(Extracted information)
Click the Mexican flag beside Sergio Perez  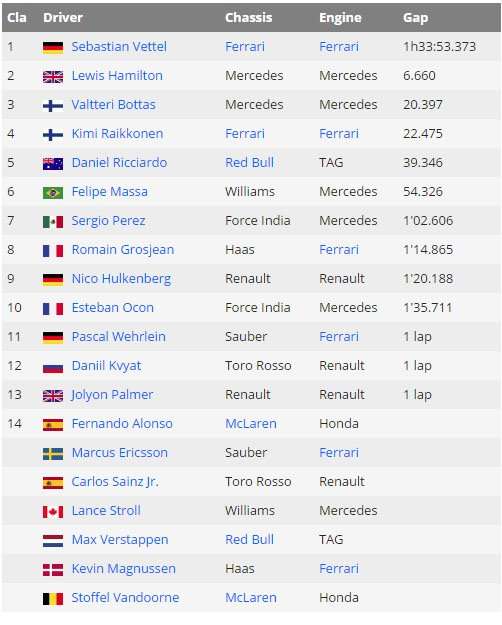pos(53,222)
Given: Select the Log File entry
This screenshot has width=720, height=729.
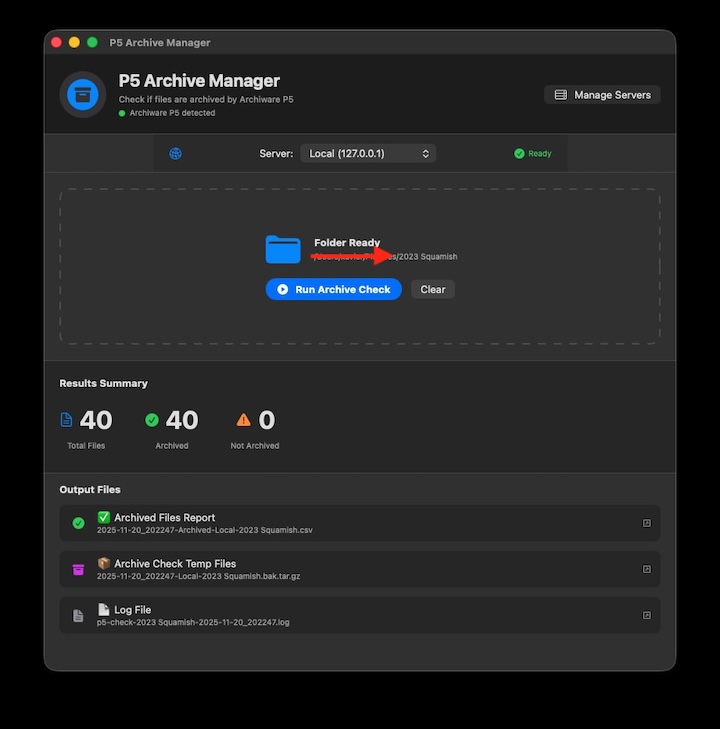Looking at the screenshot, I should [360, 615].
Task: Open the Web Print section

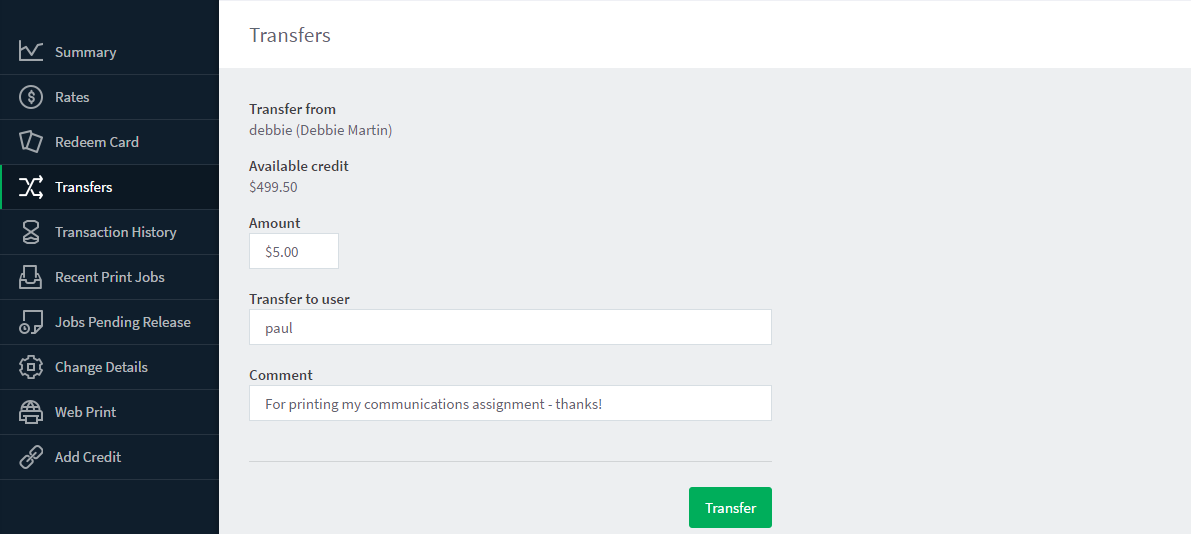Action: click(x=109, y=412)
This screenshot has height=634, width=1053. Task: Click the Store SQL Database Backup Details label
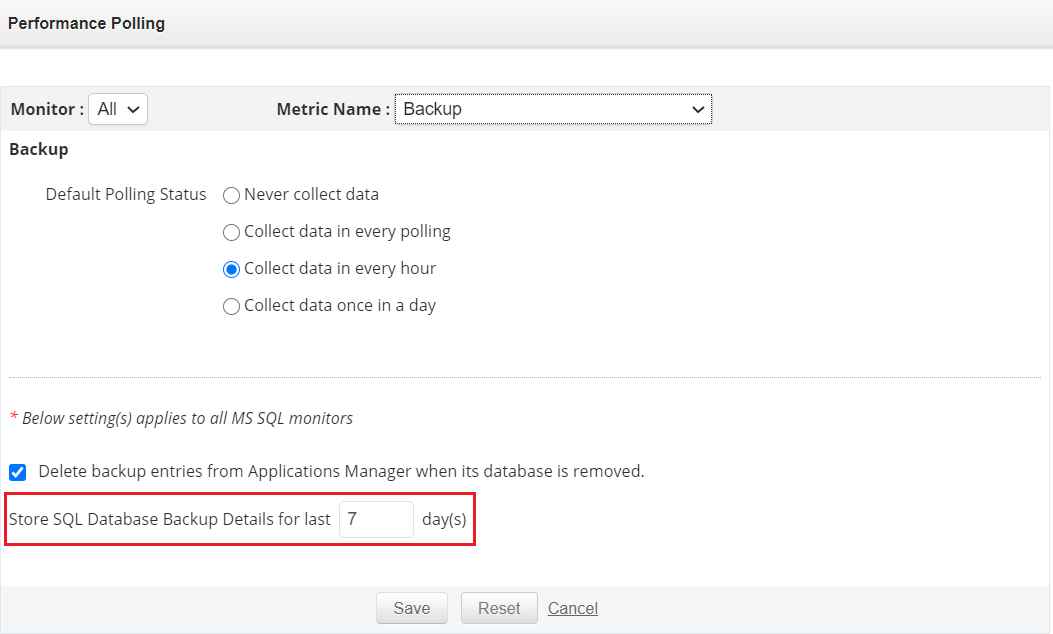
(End Extracted information)
- [What is being asked] Write out again the lines from the one with "Given: Select the Log File entry" through the end of the records exactly, without any of the pictures.

- [Answer for this exercise]
Given: Select the Log File entry
This screenshot has width=720, height=729.
Looking at the screenshot, I should [360, 615].
Task: Open the Web Print section

Action: click(x=109, y=412)
This screenshot has height=634, width=1053. Task: Click the Store SQL Database Backup Details label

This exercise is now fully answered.